* _RECORDS FOR THIS TASK_:

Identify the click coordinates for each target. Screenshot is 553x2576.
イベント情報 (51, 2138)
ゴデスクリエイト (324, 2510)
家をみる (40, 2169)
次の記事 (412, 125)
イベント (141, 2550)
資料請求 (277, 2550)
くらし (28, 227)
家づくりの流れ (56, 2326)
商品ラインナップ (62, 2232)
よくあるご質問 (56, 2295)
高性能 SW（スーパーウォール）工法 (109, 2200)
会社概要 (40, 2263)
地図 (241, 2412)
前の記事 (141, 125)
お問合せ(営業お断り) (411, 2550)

...

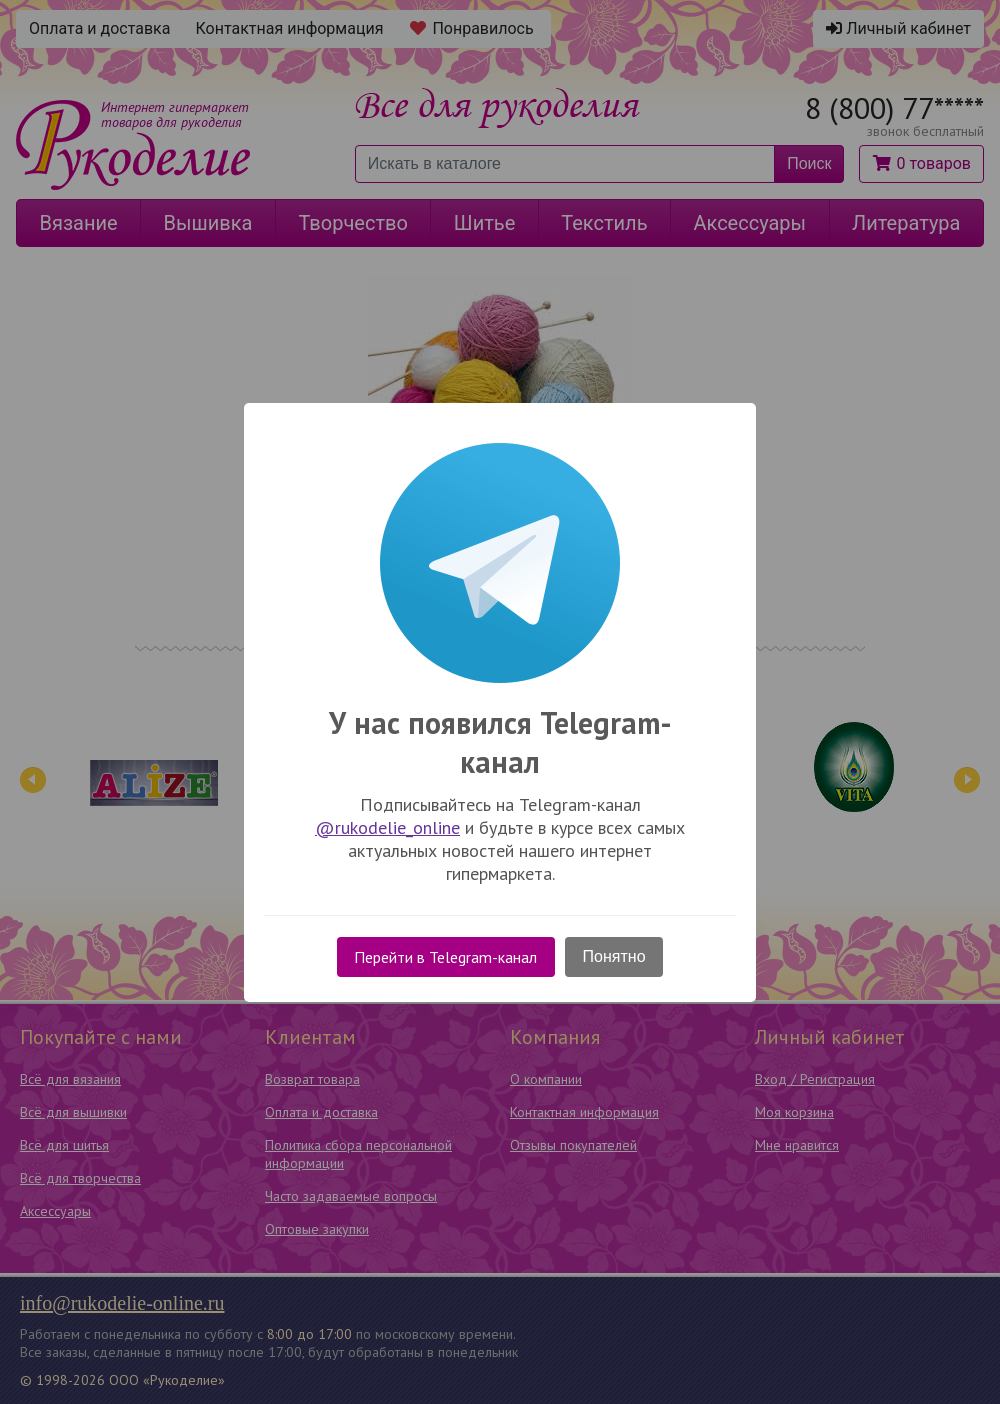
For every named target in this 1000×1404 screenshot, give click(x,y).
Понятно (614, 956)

==

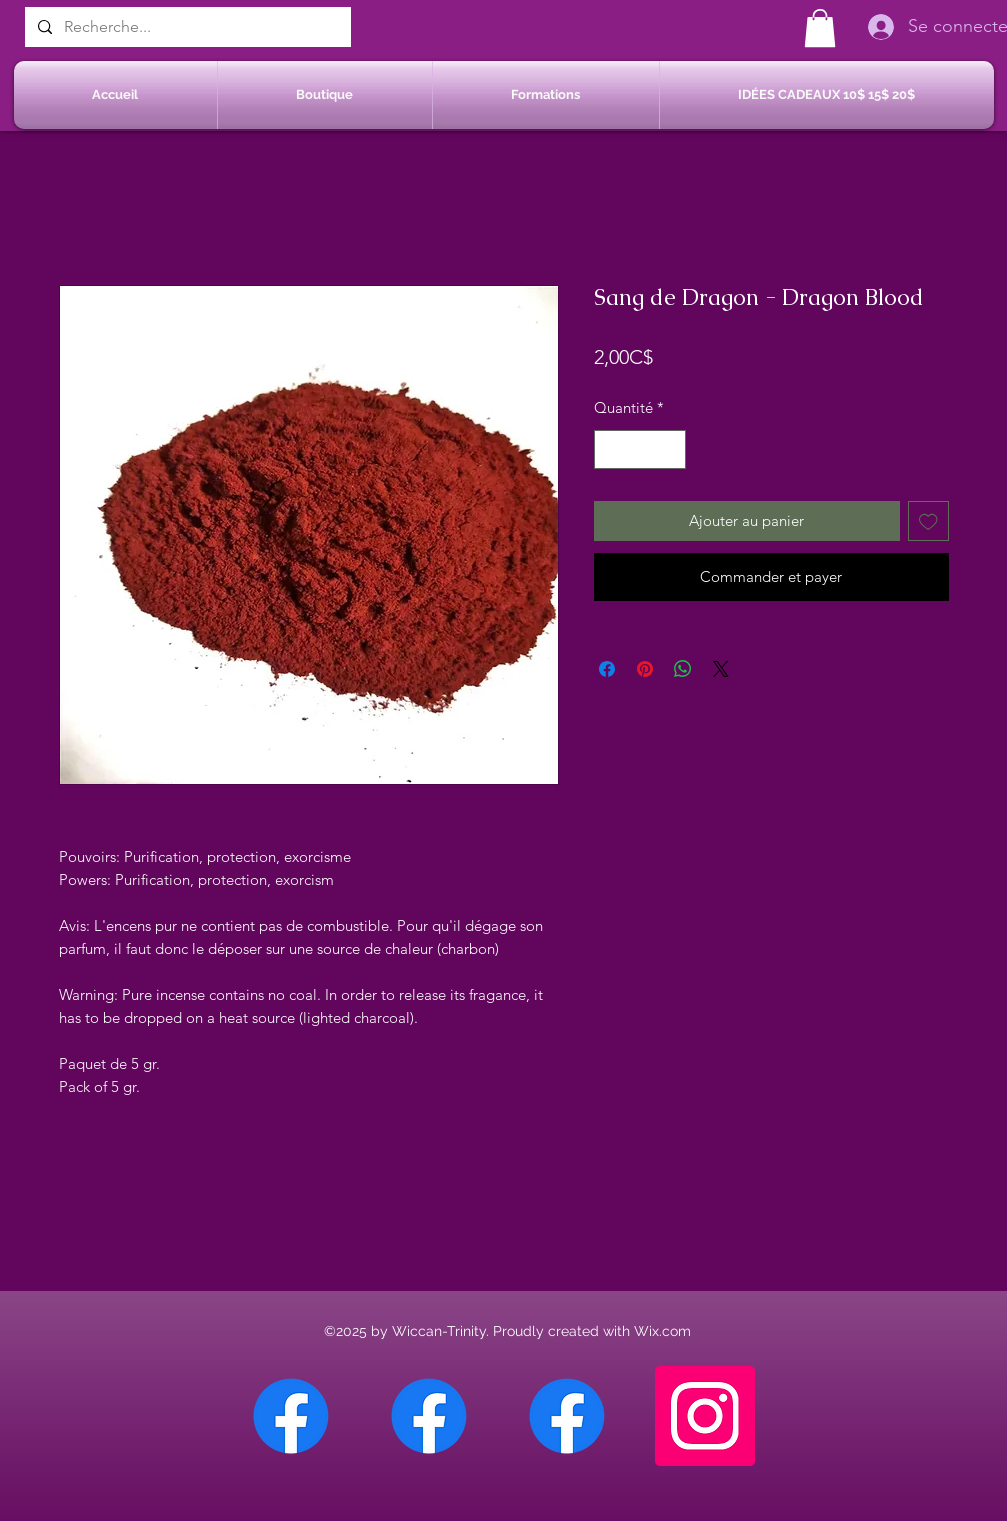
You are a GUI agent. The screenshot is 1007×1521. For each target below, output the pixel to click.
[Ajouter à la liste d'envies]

* _DIRECTION_: Begin at the line of the data that has "ゴデスクリエイト (324, 2510)" and stop after the line that has "前の記事 (141, 125)". Rewrite those lines with "地図" replaced by "アクセスマップ" and everything else left unchanged.

* _SOLUTION TO THIS EXERCISE_:
ゴデスクリエイト (324, 2510)
家をみる (40, 2169)
次の記事 (412, 125)
イベント (141, 2550)
資料請求 (277, 2550)
くらし (28, 227)
家づくりの流れ (56, 2326)
商品ラインナップ (62, 2232)
よくあるご質問 (56, 2295)
高性能 SW（スーパーウォール）工法 (109, 2200)
会社概要 (40, 2263)
アクセスマップ (241, 2412)
前の記事 (141, 125)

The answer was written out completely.